Instructions for the task
Reproduce each line of the material that follows, word for word.

Data shown
*****

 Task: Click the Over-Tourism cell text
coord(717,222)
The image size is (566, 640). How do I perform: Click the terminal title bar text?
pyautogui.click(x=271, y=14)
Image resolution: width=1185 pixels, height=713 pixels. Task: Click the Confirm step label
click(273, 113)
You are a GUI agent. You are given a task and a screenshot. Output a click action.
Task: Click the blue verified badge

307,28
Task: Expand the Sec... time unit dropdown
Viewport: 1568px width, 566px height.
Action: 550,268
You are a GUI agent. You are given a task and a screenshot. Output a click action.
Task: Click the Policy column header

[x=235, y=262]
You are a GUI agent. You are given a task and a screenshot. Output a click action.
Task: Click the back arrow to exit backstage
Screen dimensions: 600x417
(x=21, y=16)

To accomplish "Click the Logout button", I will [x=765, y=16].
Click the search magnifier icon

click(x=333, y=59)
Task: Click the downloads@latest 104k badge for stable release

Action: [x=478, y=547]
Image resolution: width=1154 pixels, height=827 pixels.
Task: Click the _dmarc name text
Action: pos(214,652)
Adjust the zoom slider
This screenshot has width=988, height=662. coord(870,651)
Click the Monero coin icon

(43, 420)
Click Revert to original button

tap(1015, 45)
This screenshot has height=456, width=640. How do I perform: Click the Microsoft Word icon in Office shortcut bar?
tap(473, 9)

*****

Written response
 Task: Click the Over-Tourism cell text
coord(717,222)
The image size is (566, 640). How do I perform: Click the terminal title bar text?
pyautogui.click(x=271, y=14)
Image resolution: width=1185 pixels, height=713 pixels. Task: Click the Confirm step label
click(273, 113)
You are a GUI agent. You are given a task and a screenshot. Output a click action.
Task: Click the blue verified badge

307,28
Task: Expand the Sec... time unit dropdown
Viewport: 1568px width, 566px height.
Action: 550,268
You are a GUI agent. You are given a task and a screenshot. Output a click action.
Task: Click the Policy column header

[x=235, y=262]
You are a GUI agent. You are given a task and a screenshot. Output a click action.
Task: Click the back arrow to exit backstage
Screen dimensions: 600x417
(x=21, y=16)

To accomplish "Click the Logout button", I will [x=765, y=16].
Click the search magnifier icon

click(x=333, y=59)
Task: Click the downloads@latest 104k badge for stable release

Action: [x=478, y=547]
Image resolution: width=1154 pixels, height=827 pixels.
Task: Click the _dmarc name text
Action: pos(214,652)
Adjust the zoom slider
This screenshot has width=988, height=662. coord(870,651)
Click the Monero coin icon

(43, 420)
Click Revert to original button

tap(1015, 45)
This screenshot has height=456, width=640. How do I perform: Click the Microsoft Word icon in Office shortcut bar?
tap(473, 9)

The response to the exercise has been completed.